**BRIEF**
This exercise asks for every line of the material that includes the word "computer".

════════

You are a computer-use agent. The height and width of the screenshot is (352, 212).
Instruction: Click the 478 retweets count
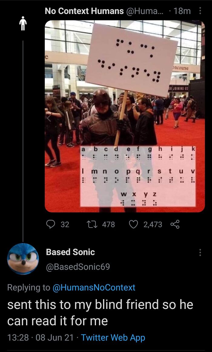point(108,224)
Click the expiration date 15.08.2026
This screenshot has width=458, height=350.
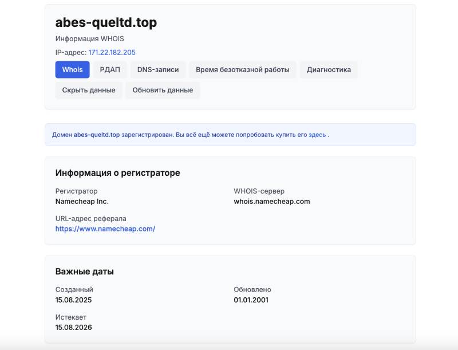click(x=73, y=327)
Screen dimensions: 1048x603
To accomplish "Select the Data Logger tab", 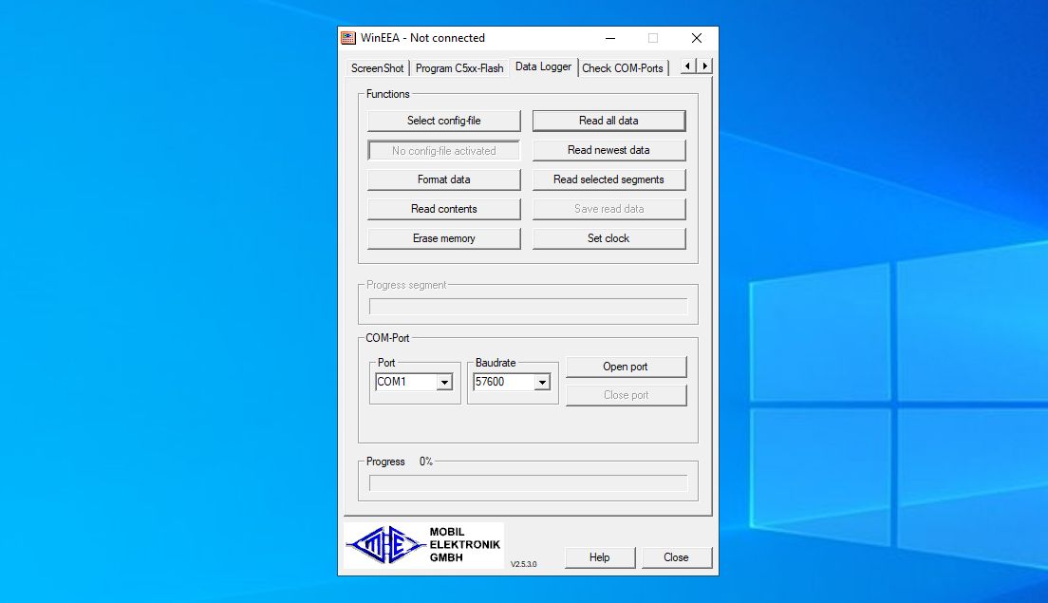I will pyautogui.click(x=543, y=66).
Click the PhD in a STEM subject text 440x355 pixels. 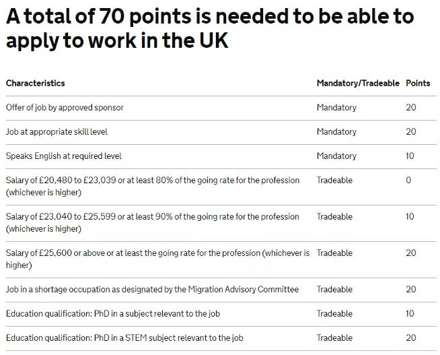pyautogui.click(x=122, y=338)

════════

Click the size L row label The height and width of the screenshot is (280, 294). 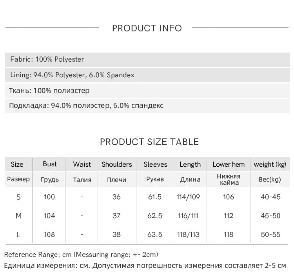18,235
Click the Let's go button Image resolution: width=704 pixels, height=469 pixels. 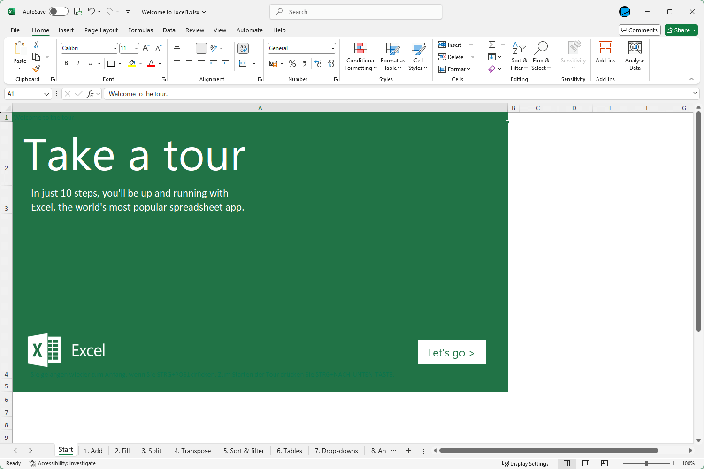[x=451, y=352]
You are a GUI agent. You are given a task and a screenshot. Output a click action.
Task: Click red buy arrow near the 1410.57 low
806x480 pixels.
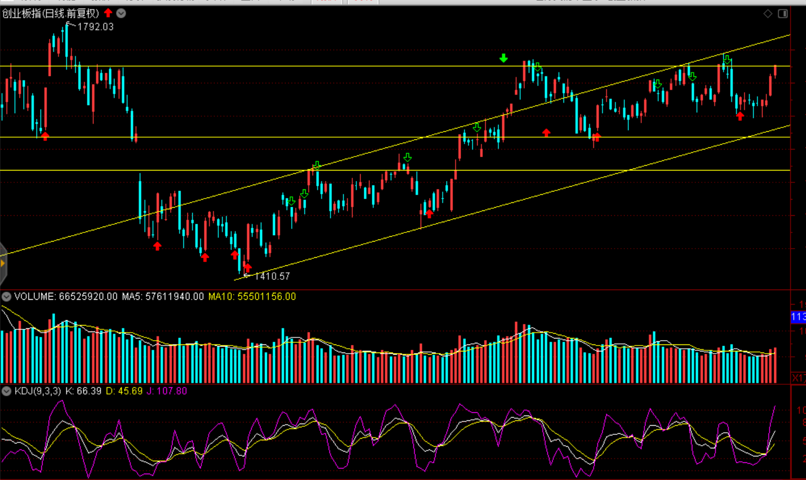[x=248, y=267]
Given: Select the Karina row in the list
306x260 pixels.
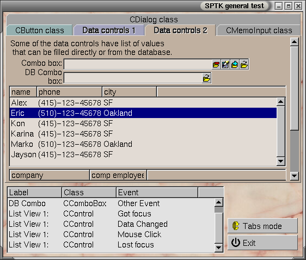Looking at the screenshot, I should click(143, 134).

════════

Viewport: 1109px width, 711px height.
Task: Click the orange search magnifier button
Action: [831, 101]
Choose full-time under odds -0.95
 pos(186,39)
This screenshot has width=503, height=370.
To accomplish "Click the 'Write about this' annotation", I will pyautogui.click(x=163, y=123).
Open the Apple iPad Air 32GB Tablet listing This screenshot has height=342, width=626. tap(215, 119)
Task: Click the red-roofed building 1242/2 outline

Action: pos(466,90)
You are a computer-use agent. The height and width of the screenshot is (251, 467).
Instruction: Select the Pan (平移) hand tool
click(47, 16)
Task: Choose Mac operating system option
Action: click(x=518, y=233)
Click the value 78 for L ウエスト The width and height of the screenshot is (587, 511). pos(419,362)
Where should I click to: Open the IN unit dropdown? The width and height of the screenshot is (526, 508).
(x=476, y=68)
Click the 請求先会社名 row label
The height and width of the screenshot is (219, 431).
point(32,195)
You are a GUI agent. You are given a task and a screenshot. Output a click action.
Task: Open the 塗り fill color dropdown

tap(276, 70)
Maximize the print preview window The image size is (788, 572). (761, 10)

════════

**REPLY TO THE TASK**
You are a computer-use agent. The height and width of the screenshot is (352, 212).
You are a computer-use agent. The height and width of the screenshot is (251, 467).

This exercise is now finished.